Exercise details
Send back every record exactly.

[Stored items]
===

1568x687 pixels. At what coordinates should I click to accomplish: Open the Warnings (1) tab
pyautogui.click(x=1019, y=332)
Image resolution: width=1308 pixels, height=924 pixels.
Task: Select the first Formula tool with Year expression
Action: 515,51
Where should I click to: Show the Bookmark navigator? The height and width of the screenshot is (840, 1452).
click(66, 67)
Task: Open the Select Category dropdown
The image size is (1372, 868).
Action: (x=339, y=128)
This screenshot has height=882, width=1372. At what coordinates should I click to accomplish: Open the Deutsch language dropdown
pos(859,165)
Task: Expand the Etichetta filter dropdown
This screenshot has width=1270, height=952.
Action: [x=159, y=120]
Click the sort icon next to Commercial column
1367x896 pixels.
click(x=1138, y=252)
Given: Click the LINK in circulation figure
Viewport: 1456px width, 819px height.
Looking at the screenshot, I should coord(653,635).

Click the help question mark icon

===

Response below
1568x687 pixels. At what coordinates should I click to accomplish: Open the Warnings (1) tab
pyautogui.click(x=1019, y=332)
Image resolution: width=1308 pixels, height=924 pixels.
Task: Select the first Formula tool with Year expression
Action: 515,51
Where should I click to: Show the Bookmark navigator? The height and width of the screenshot is (840, 1452).
click(66, 67)
Task: Open the Select Category dropdown
The image size is (1372, 868).
Action: (x=339, y=128)
This screenshot has height=882, width=1372. At what coordinates should I click to accomplish: Open the Deutsch language dropdown
pos(859,165)
Task: Expand the Etichetta filter dropdown
This screenshot has width=1270, height=952.
Action: [x=159, y=120]
Click the sort icon next to Commercial column
1367x896 pixels.
click(x=1138, y=252)
Given: Click the LINK in circulation figure
Viewport: 1456px width, 819px height.
Looking at the screenshot, I should coord(653,635).

Click the help question mark icon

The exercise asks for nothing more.